The world passes a gruesome milestone. One week could’ve saved 36,000 American lives. And scientists are hopeful about finding an effective vaccine quickly. Here are this morning’s updates on coronavirus:
- More than 100,000 coronavirus cases were reported to the World Health Organization in the previous 24 hours, “the most in a single day since the outbreak began,” Director-General Tedros Adhanom Ghebreyesus said yesterday. The world now has more than 5 million confirmed cases, with almost 329,000 deaths and 1.9 million recoveries. Here in the U.S., we’ve had 1.55 million confirmed cases. More than 93,000 Americans have died, and more than 294,000 have recovered.
- Going into lockdown just one week earlier could have saved at least 36,000 American lives. Even small differences in timing would have prevented the worst exponential growth, researchers found.
- Two new polls show most Americans don’t feel ready to reopen the country. The first finds that two-thirds of Americans don’t expect their daily lives to return to normal for at least six months, and as states reopen, three-quarters are concerned that a second wave of coronavirus cases will emerge. And in the second poll, 83% of Americans say they’re at least somewhat concerned that lifting restrictions in their area will lead to additional infections, with 54% saying they are very or extremely concerned that such steps will result in a spike of COVID-19 cases.
- The CDC is conflating viral and antibody tests, compromising a few crucial metrics that governors depend on to reopen their economies. Pennsylvania, Georgia, Texas, and other states are doing the same.
- Dallas, Houston, Southeast Florida’s Gold Coast, the entire state of Alabama, and several other places in the South that have been rapidly reopening their economies are in danger of a second wave of coronavirus infections over the next four weeks, according to a research team that uses cellphone data to track social mobility and forecast the trajectory of the pandemic.

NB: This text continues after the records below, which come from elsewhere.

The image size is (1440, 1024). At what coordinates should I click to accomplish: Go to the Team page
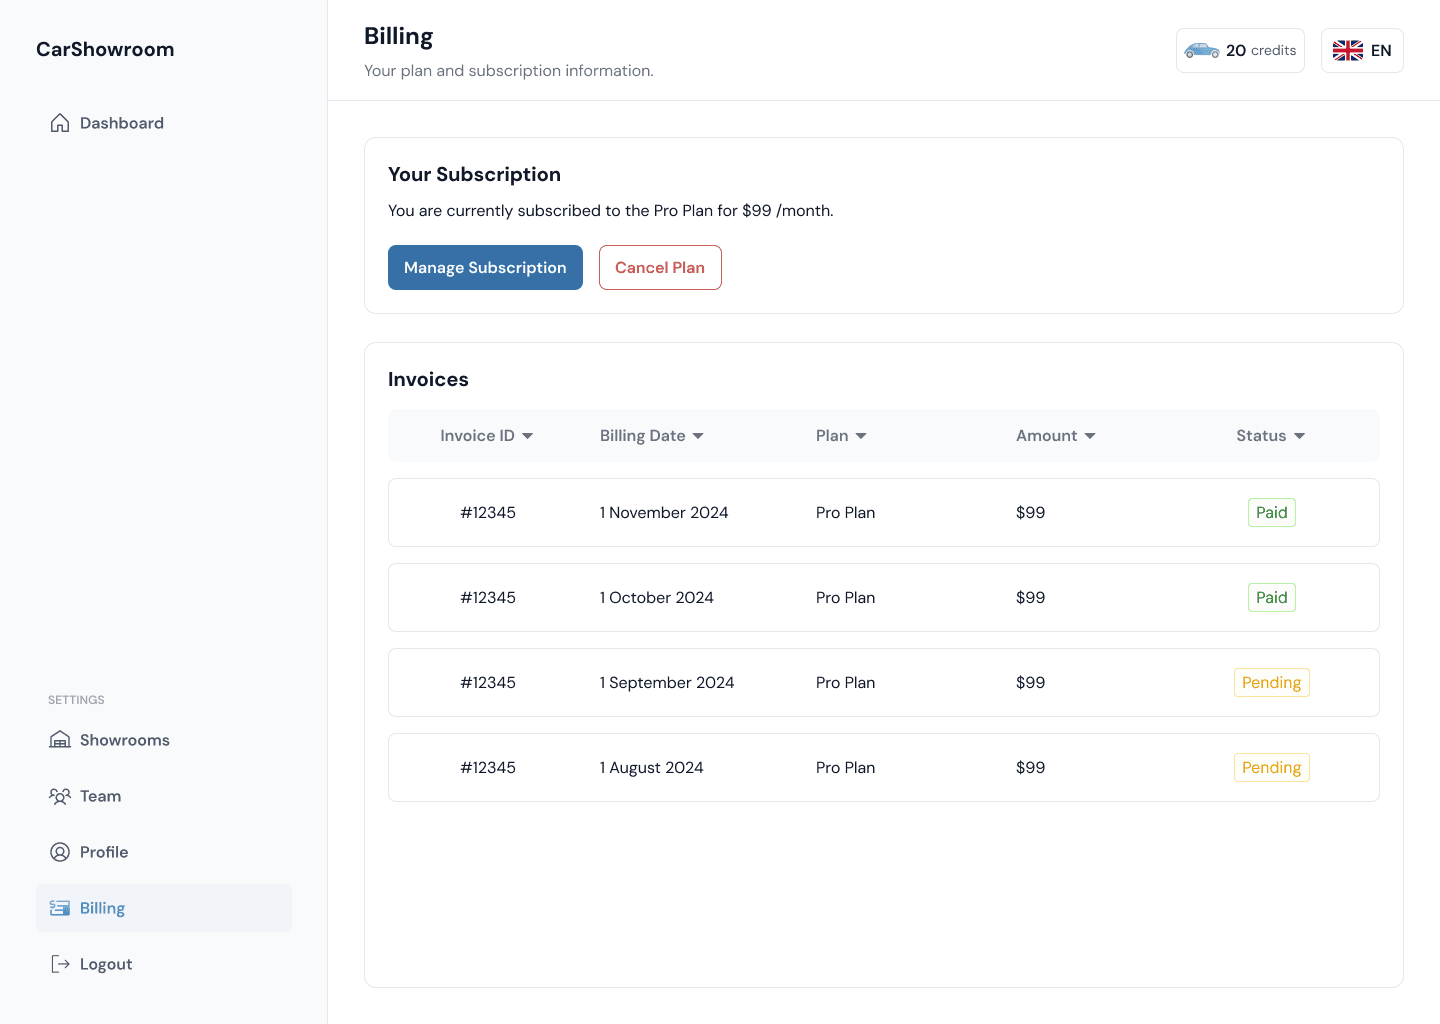[100, 796]
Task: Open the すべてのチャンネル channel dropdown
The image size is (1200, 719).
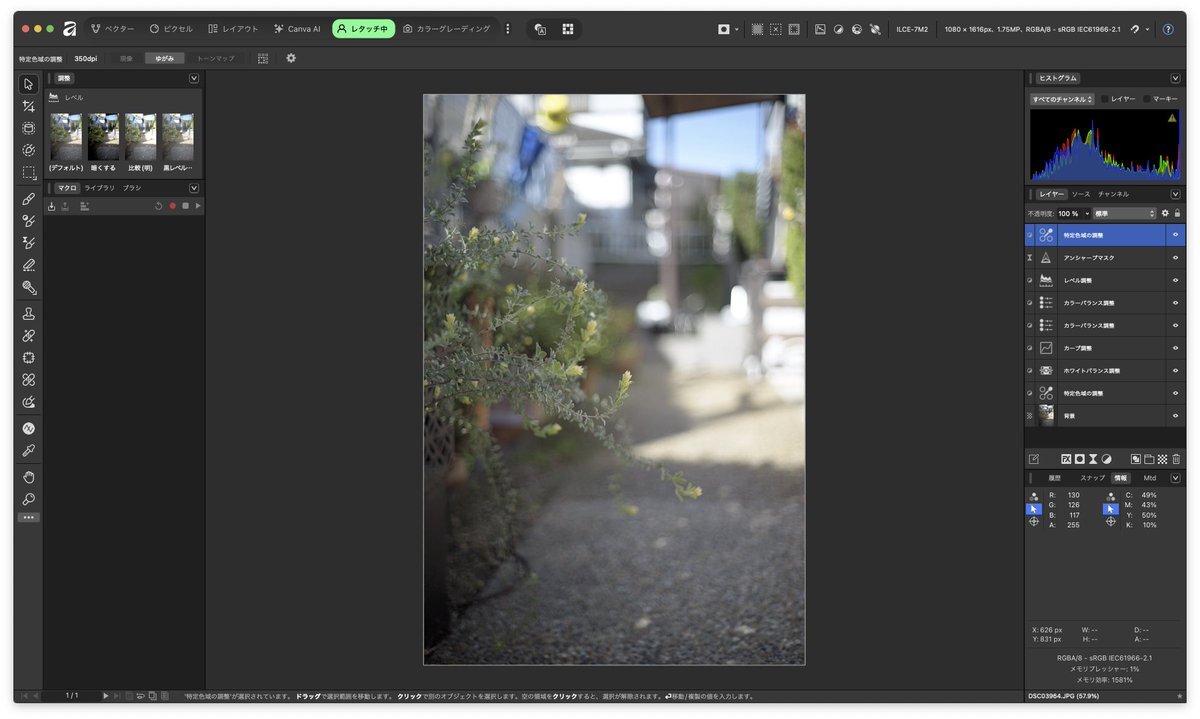Action: pyautogui.click(x=1062, y=99)
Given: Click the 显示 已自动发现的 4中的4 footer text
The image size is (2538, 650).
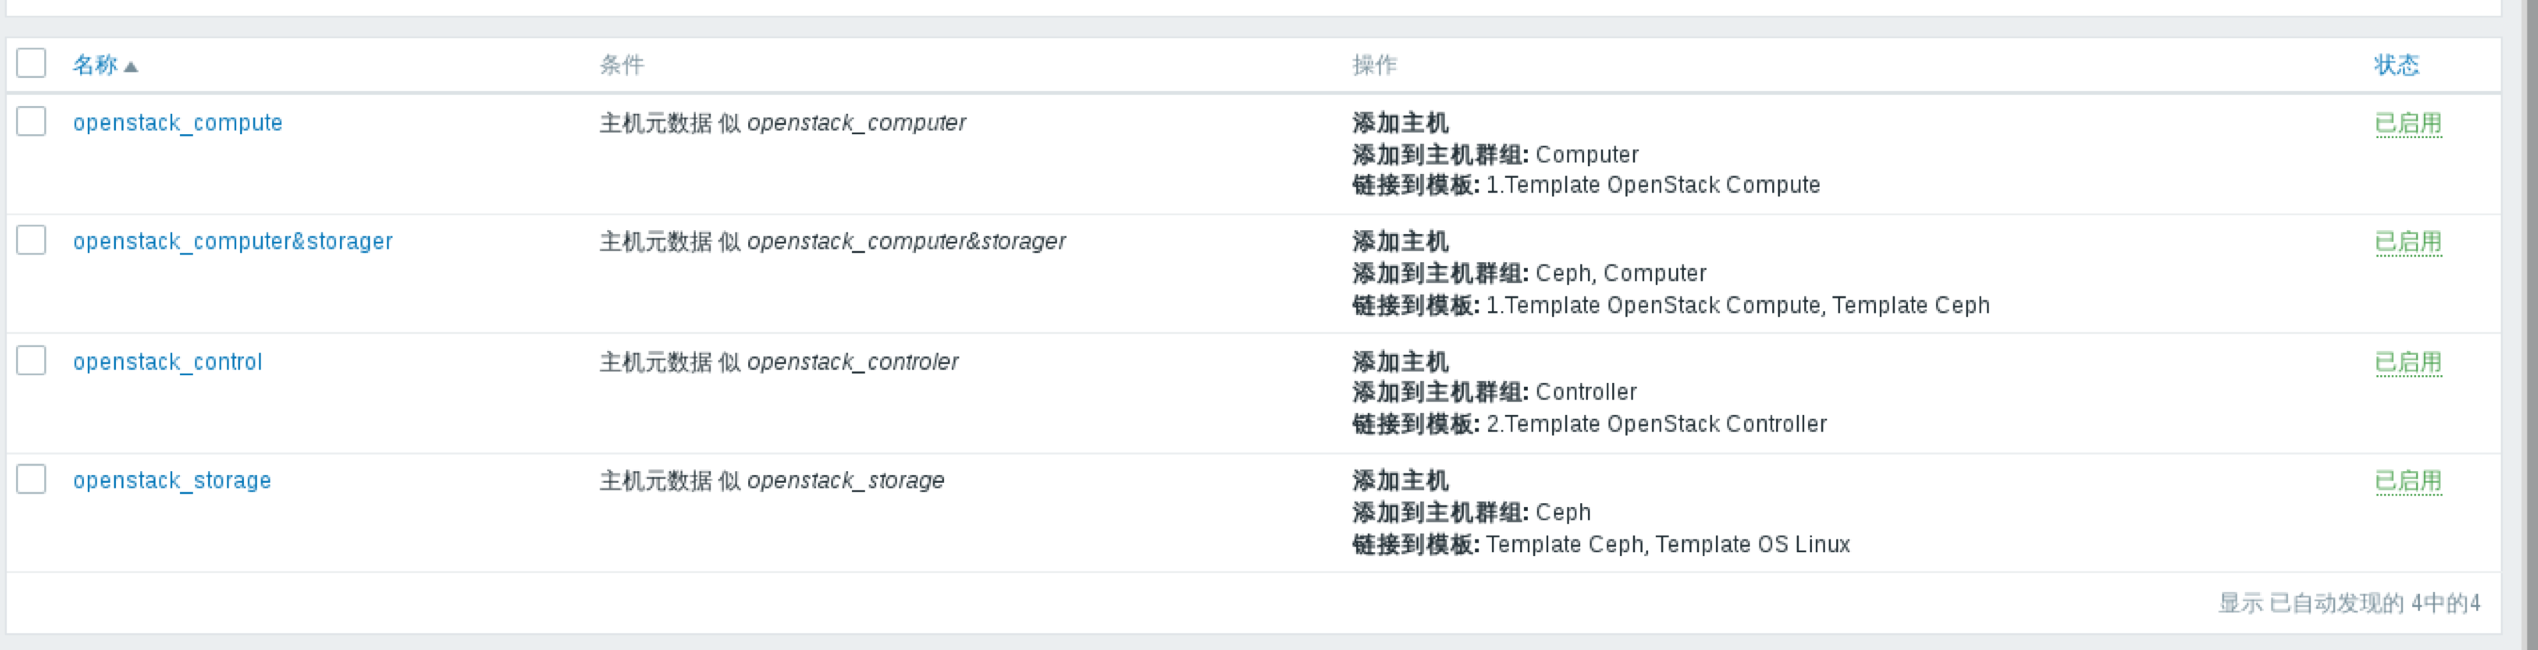Looking at the screenshot, I should 2349,603.
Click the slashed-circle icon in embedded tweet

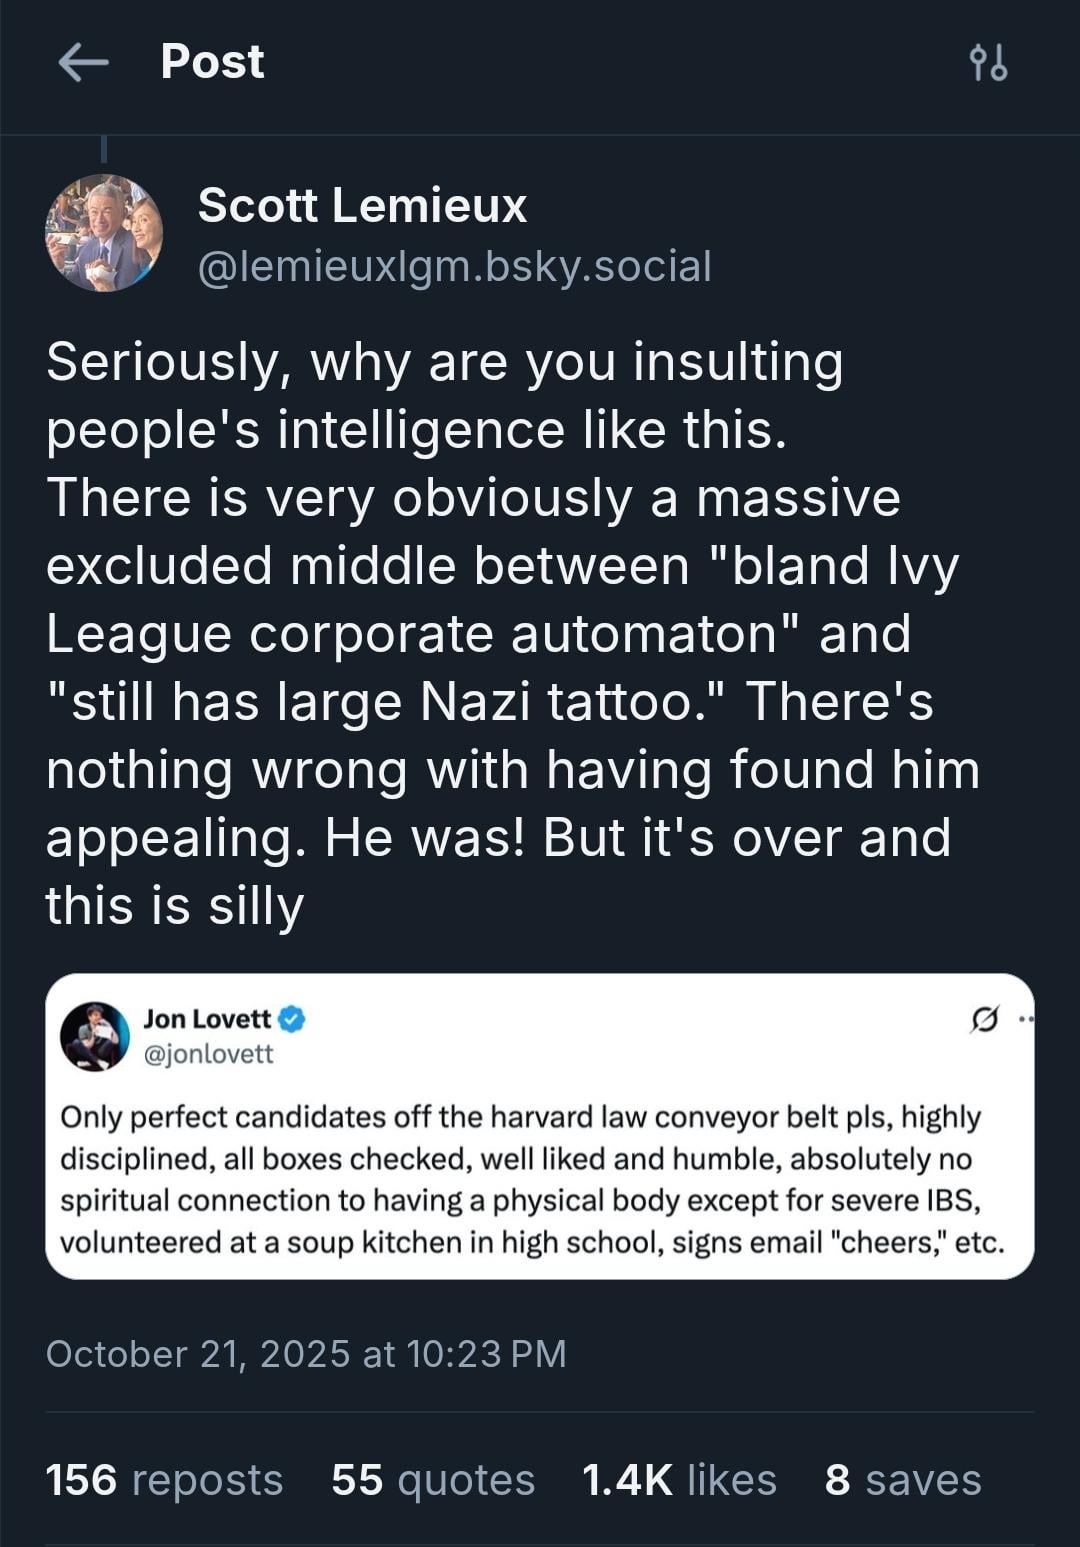coord(984,1020)

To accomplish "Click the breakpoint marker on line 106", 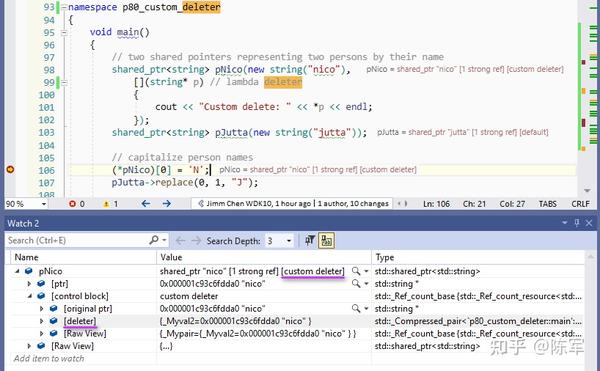I will pyautogui.click(x=10, y=169).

- Guidance for reopening houses of worship amid the coronavirus pandemic has been put on hold after a disagreement between the Centers for Disease Control and Prevention and the White House, which was resistant to putting limits on religious institutions, according to administration officials.
- Scientists are increasingly optimistic that a vaccine can be produced in record time. But getting it manufactured and distributed will pose huge challenges. The U.S. has secured almost a third of AstraZeneca’s one billion possible COVID-19 vaccine doses by pledging up to $1.2 billion, as the world’s biggest powers scramble for medicinal supplies to get their economies back to work. President Trump’s talk of developing a vaccine at “warp speed” has led the anti-vaccine movement and some others into forswearing it. In the meanwhile, a top scientist here warned that governments shouldn’t count on a successful vaccine being developed anytime soon when deciding whether to ease restrictions.
- Nursing homes in the U.S. where African-Americans and Latinos make up a significant portion of the residents — no matter their location, no matter their size, no matter their government rating — have been twice as likely to get hit by the coronavirus as those where the population is overwhelmingly white.
- New York officials tapped reality television star Bethenny Frankel to find masks for medical workers. She found a global bazaar of ex-cons and exaggerations.
- The lockdown’s quiet roads proved too tempting for speeders, leading to a spike of motor vehicle fatalities per miles driven.